<<<<
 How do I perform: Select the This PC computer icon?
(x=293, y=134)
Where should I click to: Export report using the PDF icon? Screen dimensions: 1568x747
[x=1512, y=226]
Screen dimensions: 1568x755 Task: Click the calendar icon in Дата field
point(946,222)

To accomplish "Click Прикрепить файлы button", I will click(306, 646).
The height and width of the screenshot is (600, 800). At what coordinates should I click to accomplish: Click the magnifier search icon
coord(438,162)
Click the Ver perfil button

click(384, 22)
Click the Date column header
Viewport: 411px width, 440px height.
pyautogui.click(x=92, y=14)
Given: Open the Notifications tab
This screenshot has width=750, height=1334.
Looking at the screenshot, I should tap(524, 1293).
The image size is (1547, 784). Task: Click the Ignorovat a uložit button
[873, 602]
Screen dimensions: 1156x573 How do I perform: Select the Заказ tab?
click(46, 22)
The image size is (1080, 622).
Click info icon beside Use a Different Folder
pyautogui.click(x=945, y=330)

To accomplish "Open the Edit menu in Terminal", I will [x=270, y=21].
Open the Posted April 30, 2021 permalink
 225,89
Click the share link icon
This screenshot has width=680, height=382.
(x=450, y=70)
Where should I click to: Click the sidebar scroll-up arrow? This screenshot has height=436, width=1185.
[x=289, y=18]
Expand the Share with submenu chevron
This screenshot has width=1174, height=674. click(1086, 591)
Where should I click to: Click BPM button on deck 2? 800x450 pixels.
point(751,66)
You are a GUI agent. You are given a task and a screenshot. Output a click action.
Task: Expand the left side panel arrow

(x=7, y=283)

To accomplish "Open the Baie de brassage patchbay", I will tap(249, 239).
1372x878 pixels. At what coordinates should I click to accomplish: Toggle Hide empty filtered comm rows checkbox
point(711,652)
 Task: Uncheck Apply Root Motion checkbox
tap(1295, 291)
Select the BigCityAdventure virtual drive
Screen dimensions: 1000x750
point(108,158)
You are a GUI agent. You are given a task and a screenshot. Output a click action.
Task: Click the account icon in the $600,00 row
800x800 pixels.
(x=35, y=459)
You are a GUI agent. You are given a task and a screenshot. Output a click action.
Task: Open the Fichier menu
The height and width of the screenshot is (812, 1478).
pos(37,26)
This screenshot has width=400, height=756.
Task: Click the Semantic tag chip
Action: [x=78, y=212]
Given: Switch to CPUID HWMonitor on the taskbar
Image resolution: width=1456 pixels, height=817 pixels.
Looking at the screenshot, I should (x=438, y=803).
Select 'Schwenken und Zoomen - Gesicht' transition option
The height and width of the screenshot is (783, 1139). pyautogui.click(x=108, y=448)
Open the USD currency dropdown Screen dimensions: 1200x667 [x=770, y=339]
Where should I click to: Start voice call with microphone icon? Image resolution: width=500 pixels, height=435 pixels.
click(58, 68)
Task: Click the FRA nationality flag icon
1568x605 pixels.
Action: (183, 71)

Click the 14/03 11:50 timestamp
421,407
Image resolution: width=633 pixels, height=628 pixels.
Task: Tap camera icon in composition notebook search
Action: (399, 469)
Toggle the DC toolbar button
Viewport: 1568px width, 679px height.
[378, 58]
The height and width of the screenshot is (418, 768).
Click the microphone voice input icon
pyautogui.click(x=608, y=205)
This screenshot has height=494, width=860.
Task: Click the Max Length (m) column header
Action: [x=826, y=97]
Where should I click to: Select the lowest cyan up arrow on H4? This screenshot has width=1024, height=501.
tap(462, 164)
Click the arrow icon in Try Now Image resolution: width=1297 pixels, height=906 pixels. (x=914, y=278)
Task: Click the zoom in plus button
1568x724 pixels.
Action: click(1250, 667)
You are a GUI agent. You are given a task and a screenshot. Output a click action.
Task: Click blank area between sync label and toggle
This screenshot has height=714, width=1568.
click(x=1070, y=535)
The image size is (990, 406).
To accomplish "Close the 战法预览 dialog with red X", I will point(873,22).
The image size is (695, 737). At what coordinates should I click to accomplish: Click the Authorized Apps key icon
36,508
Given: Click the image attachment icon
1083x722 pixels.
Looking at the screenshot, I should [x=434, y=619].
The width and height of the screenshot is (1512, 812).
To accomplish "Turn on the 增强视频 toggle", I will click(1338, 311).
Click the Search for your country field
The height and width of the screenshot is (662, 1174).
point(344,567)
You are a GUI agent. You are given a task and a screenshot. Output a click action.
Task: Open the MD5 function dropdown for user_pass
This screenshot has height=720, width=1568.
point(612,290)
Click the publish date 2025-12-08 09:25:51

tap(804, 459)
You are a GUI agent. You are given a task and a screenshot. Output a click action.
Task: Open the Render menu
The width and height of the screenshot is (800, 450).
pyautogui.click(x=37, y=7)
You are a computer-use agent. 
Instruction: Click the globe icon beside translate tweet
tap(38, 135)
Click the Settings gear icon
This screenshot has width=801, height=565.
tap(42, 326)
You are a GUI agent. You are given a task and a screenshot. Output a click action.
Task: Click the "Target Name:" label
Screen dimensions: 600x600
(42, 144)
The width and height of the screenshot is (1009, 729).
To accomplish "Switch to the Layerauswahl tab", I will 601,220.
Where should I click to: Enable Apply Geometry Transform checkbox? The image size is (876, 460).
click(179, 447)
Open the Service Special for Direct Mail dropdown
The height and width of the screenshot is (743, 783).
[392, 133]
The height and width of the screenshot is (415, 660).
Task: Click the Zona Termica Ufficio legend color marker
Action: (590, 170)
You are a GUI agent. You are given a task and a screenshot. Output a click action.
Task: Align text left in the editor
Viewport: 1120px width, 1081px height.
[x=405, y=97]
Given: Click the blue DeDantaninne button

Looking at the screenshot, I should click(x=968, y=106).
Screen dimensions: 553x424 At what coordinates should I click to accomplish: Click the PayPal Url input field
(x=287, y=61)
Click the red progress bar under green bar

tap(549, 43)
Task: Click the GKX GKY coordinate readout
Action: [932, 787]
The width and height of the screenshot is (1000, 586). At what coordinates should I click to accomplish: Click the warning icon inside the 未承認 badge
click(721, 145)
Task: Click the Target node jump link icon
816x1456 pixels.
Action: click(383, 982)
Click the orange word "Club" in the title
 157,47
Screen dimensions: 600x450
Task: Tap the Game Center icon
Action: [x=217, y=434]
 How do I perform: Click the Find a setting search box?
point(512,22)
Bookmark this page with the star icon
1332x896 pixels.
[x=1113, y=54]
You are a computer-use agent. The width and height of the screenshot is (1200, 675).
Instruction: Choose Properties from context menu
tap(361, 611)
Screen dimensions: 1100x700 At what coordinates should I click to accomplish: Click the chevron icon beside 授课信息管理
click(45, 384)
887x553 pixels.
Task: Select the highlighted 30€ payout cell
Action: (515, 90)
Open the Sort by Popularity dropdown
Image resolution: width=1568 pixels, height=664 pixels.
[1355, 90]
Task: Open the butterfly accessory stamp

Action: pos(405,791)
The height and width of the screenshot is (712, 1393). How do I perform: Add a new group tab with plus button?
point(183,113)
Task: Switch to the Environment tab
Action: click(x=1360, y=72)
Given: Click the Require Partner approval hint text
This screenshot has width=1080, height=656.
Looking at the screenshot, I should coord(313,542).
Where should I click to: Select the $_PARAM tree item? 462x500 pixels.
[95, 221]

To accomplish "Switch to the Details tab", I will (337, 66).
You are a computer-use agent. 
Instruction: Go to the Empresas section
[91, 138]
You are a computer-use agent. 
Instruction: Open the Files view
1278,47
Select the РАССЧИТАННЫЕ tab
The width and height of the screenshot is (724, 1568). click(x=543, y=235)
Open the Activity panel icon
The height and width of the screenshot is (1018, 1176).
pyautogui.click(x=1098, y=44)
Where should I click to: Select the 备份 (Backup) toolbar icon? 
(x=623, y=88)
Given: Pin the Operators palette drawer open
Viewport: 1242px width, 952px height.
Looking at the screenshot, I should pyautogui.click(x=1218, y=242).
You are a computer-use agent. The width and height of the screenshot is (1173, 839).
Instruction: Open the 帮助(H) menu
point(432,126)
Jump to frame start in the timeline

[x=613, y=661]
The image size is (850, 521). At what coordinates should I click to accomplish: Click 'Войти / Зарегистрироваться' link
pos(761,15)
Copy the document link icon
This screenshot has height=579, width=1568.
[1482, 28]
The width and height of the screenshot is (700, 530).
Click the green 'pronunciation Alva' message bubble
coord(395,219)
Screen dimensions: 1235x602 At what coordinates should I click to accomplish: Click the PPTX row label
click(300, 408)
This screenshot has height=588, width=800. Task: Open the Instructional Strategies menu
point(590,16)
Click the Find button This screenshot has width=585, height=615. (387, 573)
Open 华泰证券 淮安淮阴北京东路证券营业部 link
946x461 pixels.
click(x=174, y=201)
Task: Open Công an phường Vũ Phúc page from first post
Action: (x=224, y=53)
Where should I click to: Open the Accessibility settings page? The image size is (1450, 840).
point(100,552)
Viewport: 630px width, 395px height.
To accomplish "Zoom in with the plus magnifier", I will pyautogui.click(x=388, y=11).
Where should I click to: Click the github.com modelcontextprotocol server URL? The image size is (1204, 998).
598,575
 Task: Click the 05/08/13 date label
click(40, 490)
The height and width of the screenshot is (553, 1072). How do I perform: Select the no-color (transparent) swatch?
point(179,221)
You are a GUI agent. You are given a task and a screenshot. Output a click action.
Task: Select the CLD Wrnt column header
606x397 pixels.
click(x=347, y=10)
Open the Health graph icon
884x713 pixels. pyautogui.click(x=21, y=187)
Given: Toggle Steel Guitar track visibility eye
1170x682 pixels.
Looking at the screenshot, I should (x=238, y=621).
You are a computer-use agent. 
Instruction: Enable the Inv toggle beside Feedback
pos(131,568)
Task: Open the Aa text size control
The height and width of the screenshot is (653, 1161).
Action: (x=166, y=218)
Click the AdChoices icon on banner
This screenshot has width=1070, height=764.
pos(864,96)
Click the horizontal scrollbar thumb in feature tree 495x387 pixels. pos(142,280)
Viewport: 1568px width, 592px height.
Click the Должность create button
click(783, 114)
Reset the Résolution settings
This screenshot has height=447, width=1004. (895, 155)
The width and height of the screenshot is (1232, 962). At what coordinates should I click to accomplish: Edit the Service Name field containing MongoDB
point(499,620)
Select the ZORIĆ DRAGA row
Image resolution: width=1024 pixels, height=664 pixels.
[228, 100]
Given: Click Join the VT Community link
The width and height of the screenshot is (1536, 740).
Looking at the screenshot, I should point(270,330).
>>>>
▶ [Exercise goal]:
Across the entries, how many lines hold the word "Target"? Say only the number.

▶ [Expected answer]:
2